Garnaut saw the Central Police Station compound as the best option for a new restaurant, and lodged an expression of interest. More than a year after her application, she was asked to submit an initial tender in 2013.
“It was an enormous amount of work. Basically you had to create a restaurant concept, design and plans – and then you are held to those documents. It was a lot of work and expensive; it cost us US$50,000 (HK$388,000). As far as the designers are concerned, you’ve got phase one of the concept and you’ve got to pay them. Companies that are big enough have a design team in house. We’re not a construction company, we’re a restaurant,” says Garnaut.
In addition to the restaurant, she and her team put together a whole arts programme (she has also run the Shanghai Literary Festival since 2003, and hosts in M on the Bund). A year later they’d been shortlisted, and the tender process was laid out.
“You had to have everything done – the menus, menu design, graphic design, how you were going to deal with any marketing issues they would have, how you would deal with any sort of issues, especially the press. It was so burdensome. I looked at all of the documentation – it was a month’s work and they were giving five weeks to do it all,” she says.
Fired up by the memory of it, Garnaut logs on. “Here it is – the guidelines were 81 pages, I needed to employ a team of people just to put in a submission,” she says.
Apart from the kind of detailed plans Nasa might need, there was the small matter of a HK$500,000 deposit.

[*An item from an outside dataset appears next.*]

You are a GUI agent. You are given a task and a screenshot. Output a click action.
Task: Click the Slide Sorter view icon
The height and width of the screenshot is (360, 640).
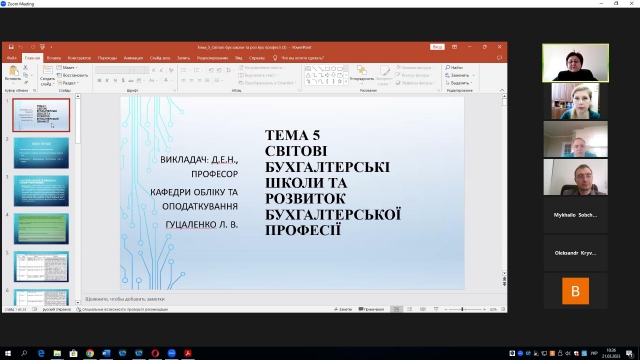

“If they chose you, you couldn’t pull out, and if you did, not only did you forfeit your deposit, they could also take you to court and actually charge you more money,” says Garnaut.
In between the submissions were dozens of lengthy meetings (“I can’t tell you how many meetings I had!”) where she was told very little, not even how many people were submitting.
In April 2015, Garnaut conceded defeat. She had restaurants to run, was preparing for the Shanghai Literary Festival in a couple of weeks and couldn’t drop everything to meet the deadline. This is a woman who has succeeded in China, a market that most will agree is not easy for a foreigner to crack.
“The problem with all these government things is that at the end of the day they are geared towards the super rich and too bad for anybody else, and that’s a very disheartening side of Hong Kong,” she says.
During discussions about the Central Police Station compound, she was told they wanted to bring in a young coffee brand developed in Hong Kong, but suspects the most likely contenders will be the big names such as Starbucks or Pacific Coffee.
“The system is so rigid, who else can do it?” she says.
The police station was decommissioned in 2006 and the prime site has been dormant as the Jockey Club, property consultancy Knight Frank and the government work out what to do with it. Food and beverage outlets that will be featured have yet to be announced but the tender process hints at what to expect.
“I’m sure it’ll be great when it’s finally done, but I don’t think there will be anything very creative or individual there. I think it will be more cookie-cutter concepts because it’s only the big groups that can afford to carry this kind of thing,” she says.
But Garnaut hasn’t given up on Hong Kong. This is still her home base, and if the right opportunity comes up she still vows to bring some of that M magic back to the city. Let’s hope so.